> **EXERCISE DATA**
________

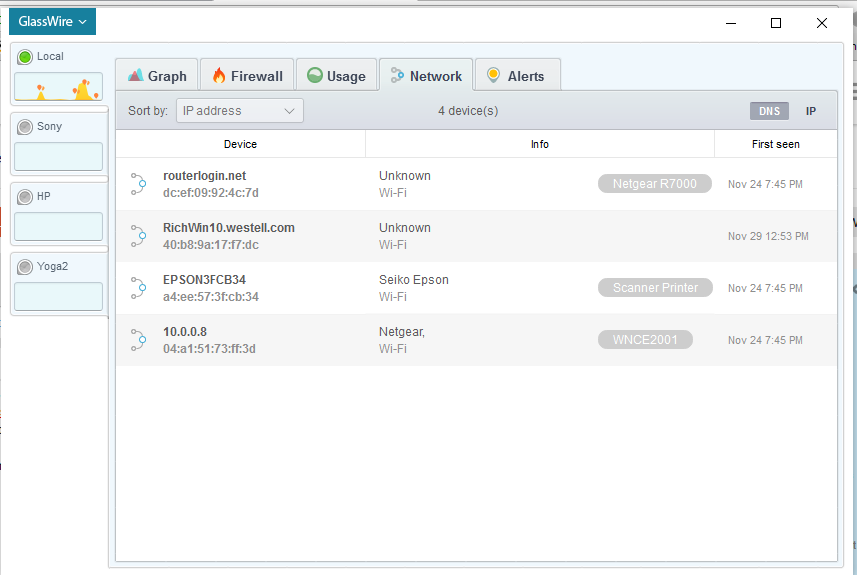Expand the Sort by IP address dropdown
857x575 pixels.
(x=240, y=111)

________

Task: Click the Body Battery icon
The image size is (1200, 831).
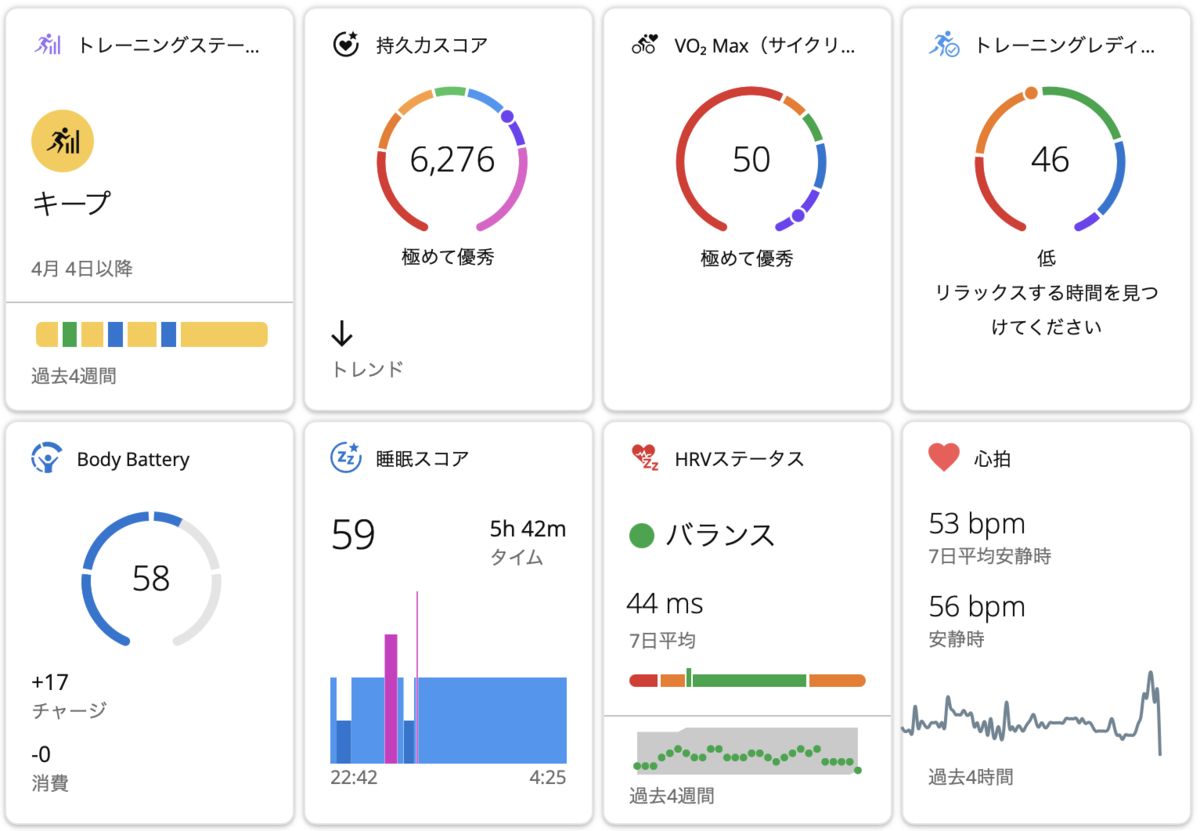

________

> **WHAT IS EXPECTED**
Echo the lines starting at the line containing "Expand the Sort by IP address dropdown" and ending at the line containing "(x=240, y=111)", including both of those lines, and omit the pictures.

> **COMPLETED EXERCISE**
Expand the Sort by IP address dropdown
857x575 pixels.
(x=240, y=111)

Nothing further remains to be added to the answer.